--- Start of Supplied material ---

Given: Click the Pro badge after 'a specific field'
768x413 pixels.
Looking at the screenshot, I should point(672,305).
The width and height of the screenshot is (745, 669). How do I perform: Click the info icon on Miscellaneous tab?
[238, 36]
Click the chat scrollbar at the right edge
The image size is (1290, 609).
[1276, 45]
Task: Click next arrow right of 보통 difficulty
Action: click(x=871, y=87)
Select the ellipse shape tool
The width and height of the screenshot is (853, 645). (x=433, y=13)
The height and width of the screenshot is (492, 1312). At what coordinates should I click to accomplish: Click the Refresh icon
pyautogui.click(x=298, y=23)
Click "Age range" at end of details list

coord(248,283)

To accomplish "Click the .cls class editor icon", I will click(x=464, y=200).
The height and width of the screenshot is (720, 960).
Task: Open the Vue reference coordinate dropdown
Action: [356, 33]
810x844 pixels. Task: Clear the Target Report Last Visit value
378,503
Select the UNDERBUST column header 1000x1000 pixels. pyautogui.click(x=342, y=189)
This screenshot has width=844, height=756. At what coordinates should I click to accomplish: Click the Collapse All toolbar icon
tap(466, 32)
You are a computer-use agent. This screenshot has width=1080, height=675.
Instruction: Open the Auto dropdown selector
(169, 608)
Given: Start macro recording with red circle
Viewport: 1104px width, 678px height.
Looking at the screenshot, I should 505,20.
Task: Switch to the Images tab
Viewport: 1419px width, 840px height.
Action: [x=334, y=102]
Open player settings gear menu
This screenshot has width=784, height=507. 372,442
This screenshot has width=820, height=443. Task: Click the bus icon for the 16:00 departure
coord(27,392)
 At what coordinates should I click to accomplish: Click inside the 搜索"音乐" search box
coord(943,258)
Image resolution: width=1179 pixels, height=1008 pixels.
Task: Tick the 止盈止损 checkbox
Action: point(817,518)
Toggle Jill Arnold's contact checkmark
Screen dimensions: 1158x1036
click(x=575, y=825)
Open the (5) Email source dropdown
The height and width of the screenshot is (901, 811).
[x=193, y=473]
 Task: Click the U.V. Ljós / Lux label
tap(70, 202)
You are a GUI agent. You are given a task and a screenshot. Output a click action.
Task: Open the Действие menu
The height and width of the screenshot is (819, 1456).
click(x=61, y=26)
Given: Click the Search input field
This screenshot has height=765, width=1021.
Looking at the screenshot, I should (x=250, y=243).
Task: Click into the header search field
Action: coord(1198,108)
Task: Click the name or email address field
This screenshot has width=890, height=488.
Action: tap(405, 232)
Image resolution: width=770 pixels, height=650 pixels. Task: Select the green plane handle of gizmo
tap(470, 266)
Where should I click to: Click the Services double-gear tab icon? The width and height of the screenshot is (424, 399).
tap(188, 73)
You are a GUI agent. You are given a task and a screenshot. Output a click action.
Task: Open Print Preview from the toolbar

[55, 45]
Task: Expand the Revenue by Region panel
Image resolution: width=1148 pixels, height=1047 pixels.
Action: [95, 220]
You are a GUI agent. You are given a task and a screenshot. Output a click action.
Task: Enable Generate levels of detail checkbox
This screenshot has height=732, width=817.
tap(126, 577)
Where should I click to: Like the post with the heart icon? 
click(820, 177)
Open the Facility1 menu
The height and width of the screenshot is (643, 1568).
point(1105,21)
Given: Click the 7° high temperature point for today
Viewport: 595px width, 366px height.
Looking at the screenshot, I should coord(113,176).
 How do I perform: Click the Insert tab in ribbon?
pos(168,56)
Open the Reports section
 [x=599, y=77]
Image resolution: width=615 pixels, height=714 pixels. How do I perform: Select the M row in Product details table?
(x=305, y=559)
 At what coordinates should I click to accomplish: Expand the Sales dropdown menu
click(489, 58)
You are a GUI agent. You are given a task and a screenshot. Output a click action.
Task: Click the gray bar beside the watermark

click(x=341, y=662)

--- End of Supplied material ---

◆ Work to do
Reproduce all of the material above word for word, without changing anything.

◆ Response
Given: Click the Pro badge after 'a specific field'
768x413 pixels.
Looking at the screenshot, I should point(672,305).
The width and height of the screenshot is (745, 669). How do I perform: Click the info icon on Miscellaneous tab?
[238, 36]
Click the chat scrollbar at the right edge
The image size is (1290, 609).
[1276, 45]
Task: Click next arrow right of 보통 difficulty
Action: click(x=871, y=87)
Select the ellipse shape tool
The width and height of the screenshot is (853, 645). (x=433, y=13)
The height and width of the screenshot is (492, 1312). At what coordinates should I click to accomplish: Click the Refresh icon
pyautogui.click(x=298, y=23)
Click "Age range" at end of details list

coord(248,283)

To accomplish "Click the .cls class editor icon", I will click(x=464, y=200).
The height and width of the screenshot is (720, 960).
Task: Open the Vue reference coordinate dropdown
Action: [356, 33]
810x844 pixels. Task: Clear the Target Report Last Visit value
378,503
Select the UNDERBUST column header 1000x1000 pixels. pyautogui.click(x=342, y=189)
This screenshot has width=844, height=756. At what coordinates should I click to accomplish: Click the Collapse All toolbar icon
tap(466, 32)
You are a computer-use agent. This screenshot has width=1080, height=675.
Instruction: Open the Auto dropdown selector
(169, 608)
Given: Start macro recording with red circle
Viewport: 1104px width, 678px height.
Looking at the screenshot, I should 505,20.
Task: Switch to the Images tab
Viewport: 1419px width, 840px height.
Action: [x=334, y=102]
Open player settings gear menu
This screenshot has width=784, height=507. 372,442
This screenshot has width=820, height=443. Task: Click the bus icon for the 16:00 departure
coord(27,392)
 At what coordinates should I click to accomplish: Click inside the 搜索"音乐" search box
coord(943,258)
Image resolution: width=1179 pixels, height=1008 pixels.
Task: Tick the 止盈止损 checkbox
Action: point(817,518)
Toggle Jill Arnold's contact checkmark
Screen dimensions: 1158x1036
click(x=575, y=825)
Open the (5) Email source dropdown
The height and width of the screenshot is (901, 811).
[x=193, y=473]
 Task: Click the U.V. Ljós / Lux label
tap(70, 202)
You are a GUI agent. You are given a task and a screenshot. Output a click action.
Task: Open the Действие menu
The height and width of the screenshot is (819, 1456).
click(x=61, y=26)
Given: Click the Search input field
This screenshot has height=765, width=1021.
Looking at the screenshot, I should (x=250, y=243).
Task: Click into the header search field
Action: coord(1198,108)
Task: Click the name or email address field
This screenshot has width=890, height=488.
Action: tap(405, 232)
Image resolution: width=770 pixels, height=650 pixels. Task: Select the green plane handle of gizmo
tap(470, 266)
Where should I click to: Click the Services double-gear tab icon? The width and height of the screenshot is (424, 399).
tap(188, 73)
You are a GUI agent. You are given a task and a screenshot. Output a click action.
Task: Open Print Preview from the toolbar

[55, 45]
Task: Expand the Revenue by Region panel
Image resolution: width=1148 pixels, height=1047 pixels.
Action: [95, 220]
You are a GUI agent. You are given a task and a screenshot. Output a click action.
Task: Enable Generate levels of detail checkbox
This screenshot has height=732, width=817.
tap(126, 577)
Where should I click to: Like the post with the heart icon? 
click(820, 177)
Open the Facility1 menu
The height and width of the screenshot is (643, 1568).
point(1105,21)
Given: Click the 7° high temperature point for today
Viewport: 595px width, 366px height.
Looking at the screenshot, I should coord(113,176).
 How do I perform: Click the Insert tab in ribbon?
pos(168,56)
Open the Reports section
 [x=599, y=77]
Image resolution: width=615 pixels, height=714 pixels. How do I perform: Select the M row in Product details table?
(x=305, y=559)
 At what coordinates should I click to accomplish: Expand the Sales dropdown menu
click(489, 58)
You are a GUI agent. You are given a task and a screenshot. Output a click action.
Task: Click the gray bar beside the watermark

click(x=341, y=662)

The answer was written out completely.